**CONSIGNES**
1. Répondez à ces questions sur la chronique de concert :
(a) Combien de disques Capitaine Cookie a-t-il sortis depuis 2010 ?
(b) De quelle ville viennent les membres de Casse Gueule ?
(c) Dans quelles langues chante le guitariste de Shun & his Happy Family ?
2. Dans la liste, modifiez s'il vous plaît les lignes en partant de celle qui contient "Screen dimensions: 235x235" et en allant jusqu'à celle qui contient "Looking at the screenshot, I should [x=468, y=193].", ces deux lignes comprises. Remplacez "Instruction" par "Consigne", gardez tout le reste à l'identique et redonnez seulement ces lignes.

**EXTRAIT**
***
Chronique de Concert
Casse Gueule- Shun & His Happy Family - Capitaine Cookie
Quelques activistes marseillais notoires (poke Francky Lanight) amateurs de choses underground, ont convié trois groupes hors-normes ce soir à la Machine à Coudre : les marseillais de Capitaine Cookie et de Shun & his Happy Family et les niortais de Casse Gueule.
Capitaine Cookie est un duo instrumental à la discographie déjà pléthorique (huit disques depuis 2010), qui comprend un bassiste et un joueur de synthétiseurs. Le duo pratique une sorte d'electro dub contemplative, plutôt ambiant. Le bassiste joue ses plans Dub sur une basse épiphone, tandis que son acolyte, assis devant son clavier et son laptop, envoie des sonorités rêveuses et aquatiques. La musique devient parfois plus rythmique et dévie alors vers une sorte de house hypnotique et éthérée assez plaisante et jamais clichée.
Leur son est bien maîtrisé et leur musique prend même une dimension cinématographique d'autant que sont projetés sur un écran à l'arrière de la scène des films à tendance psychédélique et au montage haché façon " cut-up " où l'on voit des champignons qui poussent en accéléré ou même des membres de Casse Gueule (avec qui ils sont amis) en train de faire les avions dans la campagne, ce genre de choses. Ce set de Capitaine Cookie a été une mise en bouche plutôt sympathique.
Place ensuite à Shun & his Happy Family, power trio constitué d'un guitariste chanteur, d'un batteur et d'une bassiste. Le groupe livre un punk rock aux accents pop ou hardcore voire Metal. La section rythmique est à la fois puissante et toute en souplesse : le batteur frappe dur et la basse ondule, le guitariste chanteur fait preuve d'une certaine inventivité et vélocité, jamais démonstrative, et chante indifféremment en anglais et en français.
***
**ENTRÉES FOURNIES**

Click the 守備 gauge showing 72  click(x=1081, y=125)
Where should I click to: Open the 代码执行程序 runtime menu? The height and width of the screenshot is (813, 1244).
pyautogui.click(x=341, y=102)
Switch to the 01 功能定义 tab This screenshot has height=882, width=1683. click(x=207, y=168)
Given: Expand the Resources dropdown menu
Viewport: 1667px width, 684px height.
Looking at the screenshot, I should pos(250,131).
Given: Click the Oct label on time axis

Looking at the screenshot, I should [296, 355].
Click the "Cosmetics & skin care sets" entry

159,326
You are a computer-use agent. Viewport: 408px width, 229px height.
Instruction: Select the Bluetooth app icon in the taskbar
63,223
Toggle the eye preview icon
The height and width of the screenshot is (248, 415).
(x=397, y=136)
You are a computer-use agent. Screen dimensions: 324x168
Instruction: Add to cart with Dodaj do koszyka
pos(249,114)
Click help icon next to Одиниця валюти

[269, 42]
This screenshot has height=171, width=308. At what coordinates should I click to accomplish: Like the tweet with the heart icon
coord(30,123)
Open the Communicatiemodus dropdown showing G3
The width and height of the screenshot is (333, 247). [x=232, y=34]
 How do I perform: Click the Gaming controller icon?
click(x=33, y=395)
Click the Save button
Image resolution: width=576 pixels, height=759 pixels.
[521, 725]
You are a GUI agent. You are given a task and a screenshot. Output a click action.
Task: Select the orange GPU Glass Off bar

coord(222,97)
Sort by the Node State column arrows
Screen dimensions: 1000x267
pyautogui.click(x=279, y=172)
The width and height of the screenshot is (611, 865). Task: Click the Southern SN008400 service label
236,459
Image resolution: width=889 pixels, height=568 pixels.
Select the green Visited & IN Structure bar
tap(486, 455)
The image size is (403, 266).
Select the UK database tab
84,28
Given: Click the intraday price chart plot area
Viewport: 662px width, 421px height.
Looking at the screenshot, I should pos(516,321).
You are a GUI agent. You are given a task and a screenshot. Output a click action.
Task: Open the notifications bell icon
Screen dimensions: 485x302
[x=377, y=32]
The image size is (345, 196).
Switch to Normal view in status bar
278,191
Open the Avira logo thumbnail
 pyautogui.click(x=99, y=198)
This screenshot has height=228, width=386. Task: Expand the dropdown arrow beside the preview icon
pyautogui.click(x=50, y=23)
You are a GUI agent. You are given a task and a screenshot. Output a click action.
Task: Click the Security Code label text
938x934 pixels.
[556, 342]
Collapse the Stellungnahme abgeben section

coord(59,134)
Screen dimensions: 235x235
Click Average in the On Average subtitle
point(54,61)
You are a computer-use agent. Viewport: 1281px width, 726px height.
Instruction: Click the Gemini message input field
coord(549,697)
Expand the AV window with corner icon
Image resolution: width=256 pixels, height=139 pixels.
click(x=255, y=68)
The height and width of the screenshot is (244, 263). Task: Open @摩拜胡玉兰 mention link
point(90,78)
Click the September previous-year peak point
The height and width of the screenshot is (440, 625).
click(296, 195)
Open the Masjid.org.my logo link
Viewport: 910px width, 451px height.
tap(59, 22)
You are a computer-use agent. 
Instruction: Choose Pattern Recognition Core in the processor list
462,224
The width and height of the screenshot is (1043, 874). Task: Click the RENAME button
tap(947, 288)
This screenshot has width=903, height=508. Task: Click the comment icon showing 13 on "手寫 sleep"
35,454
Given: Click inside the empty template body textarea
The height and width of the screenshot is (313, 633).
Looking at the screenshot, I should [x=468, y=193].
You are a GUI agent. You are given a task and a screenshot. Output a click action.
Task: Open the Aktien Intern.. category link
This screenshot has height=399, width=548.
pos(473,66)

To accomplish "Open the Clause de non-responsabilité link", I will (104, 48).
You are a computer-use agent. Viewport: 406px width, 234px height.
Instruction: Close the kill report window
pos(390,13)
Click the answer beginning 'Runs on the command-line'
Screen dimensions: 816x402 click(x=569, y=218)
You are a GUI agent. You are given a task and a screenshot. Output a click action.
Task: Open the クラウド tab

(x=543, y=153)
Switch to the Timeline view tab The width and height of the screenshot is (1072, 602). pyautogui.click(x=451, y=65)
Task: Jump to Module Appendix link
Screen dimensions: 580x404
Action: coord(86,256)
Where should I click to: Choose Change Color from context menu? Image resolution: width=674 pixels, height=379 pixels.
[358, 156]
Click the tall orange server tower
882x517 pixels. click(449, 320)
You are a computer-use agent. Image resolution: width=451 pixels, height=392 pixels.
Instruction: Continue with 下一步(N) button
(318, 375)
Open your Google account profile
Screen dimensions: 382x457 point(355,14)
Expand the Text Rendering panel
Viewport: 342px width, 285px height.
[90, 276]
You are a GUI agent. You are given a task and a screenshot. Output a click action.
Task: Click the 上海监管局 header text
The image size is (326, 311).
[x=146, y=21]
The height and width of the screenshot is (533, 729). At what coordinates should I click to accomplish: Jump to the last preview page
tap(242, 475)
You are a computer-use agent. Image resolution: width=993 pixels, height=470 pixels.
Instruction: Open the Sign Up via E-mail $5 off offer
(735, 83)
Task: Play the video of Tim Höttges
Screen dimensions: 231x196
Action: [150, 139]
***
**RÉPONSES**
1.
(a) Huit disques.
(b) De Niort.
(c) En anglais et en français.

2.
Screen dimensions: 235x235
Click Average in the On Average subtitle
point(54,61)
You are a computer-use agent. Viewport: 1281px width, 726px height.
Consigne: Click the Gemini message input field
coord(549,697)
Expand the AV window with corner icon
Image resolution: width=256 pixels, height=139 pixels.
click(x=255, y=68)
The height and width of the screenshot is (244, 263). Task: Open @摩拜胡玉兰 mention link
point(90,78)
Click the September previous-year peak point
The height and width of the screenshot is (440, 625).
click(296, 195)
Open the Masjid.org.my logo link
Viewport: 910px width, 451px height.
tap(59, 22)
You are a computer-use agent. 
Consigne: Choose Pattern Recognition Core in the processor list
462,224
The width and height of the screenshot is (1043, 874). Task: Click the RENAME button
tap(947, 288)
This screenshot has width=903, height=508. Task: Click the comment icon showing 13 on "手寫 sleep"
35,454
Given: Click inside the empty template body textarea
The height and width of the screenshot is (313, 633).
Looking at the screenshot, I should [x=468, y=193].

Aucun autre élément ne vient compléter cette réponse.